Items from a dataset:
□ □ □ □

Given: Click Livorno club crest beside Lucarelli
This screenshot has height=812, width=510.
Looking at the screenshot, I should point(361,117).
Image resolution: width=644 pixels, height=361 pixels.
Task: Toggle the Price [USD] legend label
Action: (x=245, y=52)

□ □ □ □

(Aim of the task):
Return every entry exactly as given.

(Answer below):
Given: Click Livorno club crest beside Lucarelli
This screenshot has height=812, width=510.
Looking at the screenshot, I should point(361,117).
Image resolution: width=644 pixels, height=361 pixels.
Task: Toggle the Price [USD] legend label
Action: (x=245, y=52)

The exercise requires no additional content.